MRI pattern recognition in multiple sclerosis normal-appearing brain areas

Affiliations

MRI pattern recognition in multiple sclerosis normal-appearing brain areas

Martin Weygandt et al. PLoS One. 2011.

Abstract

Objective: Here, we use pattern-classification to investigate diagnostic information for multiple sclerosis (MS; relapsing-remitting type) in lesioned areas, areas of normal-appearing grey matter (NAGM), and normal-appearing white matter (NAWM) as measured by standard MR techniques.

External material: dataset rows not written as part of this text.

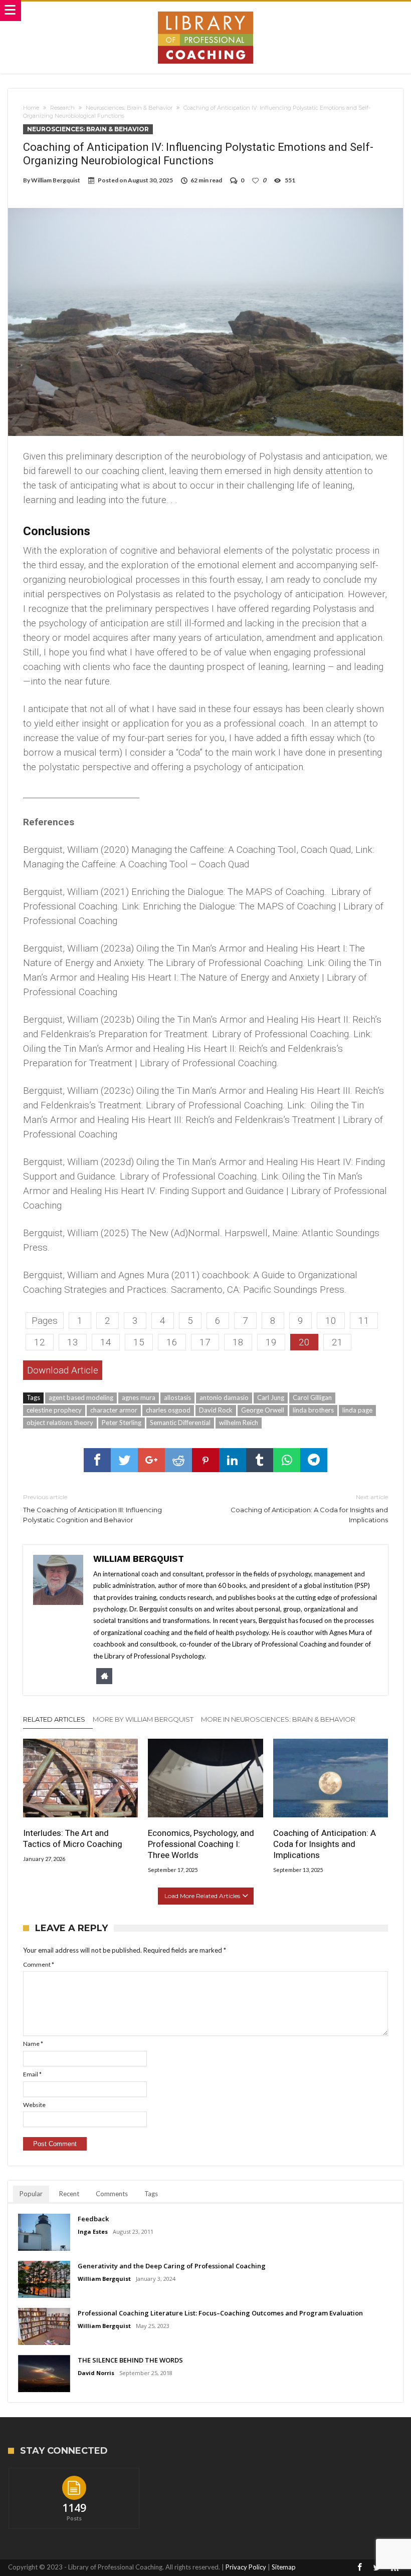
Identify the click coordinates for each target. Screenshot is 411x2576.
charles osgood (168, 1410)
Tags (151, 2194)
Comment (38, 1964)
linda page (357, 1410)
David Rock (216, 1410)
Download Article (62, 1370)
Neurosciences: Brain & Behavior (129, 107)
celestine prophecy (54, 1410)
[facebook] (97, 1460)
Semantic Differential (180, 1423)
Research (62, 107)
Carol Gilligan (312, 1397)
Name (33, 2043)
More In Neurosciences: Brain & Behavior (278, 1719)
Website (34, 2105)
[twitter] (124, 1460)
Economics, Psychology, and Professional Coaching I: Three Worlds (201, 1844)
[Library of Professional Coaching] (205, 11)
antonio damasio (224, 1397)
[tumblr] (259, 1460)
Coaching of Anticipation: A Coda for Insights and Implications (309, 1508)
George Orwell (262, 1410)
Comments (112, 2194)
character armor (113, 1410)
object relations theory (60, 1423)
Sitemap (284, 2567)
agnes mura (138, 1397)
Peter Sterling (121, 1423)
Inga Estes (93, 2231)
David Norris (96, 2373)
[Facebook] (360, 2567)
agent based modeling (81, 1397)
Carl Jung (270, 1397)
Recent (69, 2194)
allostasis (177, 1397)
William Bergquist (55, 180)
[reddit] (178, 1460)
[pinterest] (205, 1460)
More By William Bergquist (143, 1719)
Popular (31, 2194)
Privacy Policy (246, 2567)
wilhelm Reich (238, 1423)
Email (32, 2074)
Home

Methods: A lesion mapping was carried out by an experienced neurologist for Turbo Inversion Recovery Magnitude (TIRM) images of individual subjects. Combining this mapping with templates from a neuroanatomic atlas, the TIRM images were segmented into three areas of homogenous tissue types (Lesions, NAGM, and NAWM) after spatial standardization. For each area, a linear Support Vector Machine algorithm was used in multiple local classification analyses to determine the diagnostic accuracy in separating MS patients from healthy controls based on voxel tissue intensity patterns extracted from small spherical subregions of these larger areas. To control for covariates, we also excluded group-specific biases in deformation fields as a potential source of information.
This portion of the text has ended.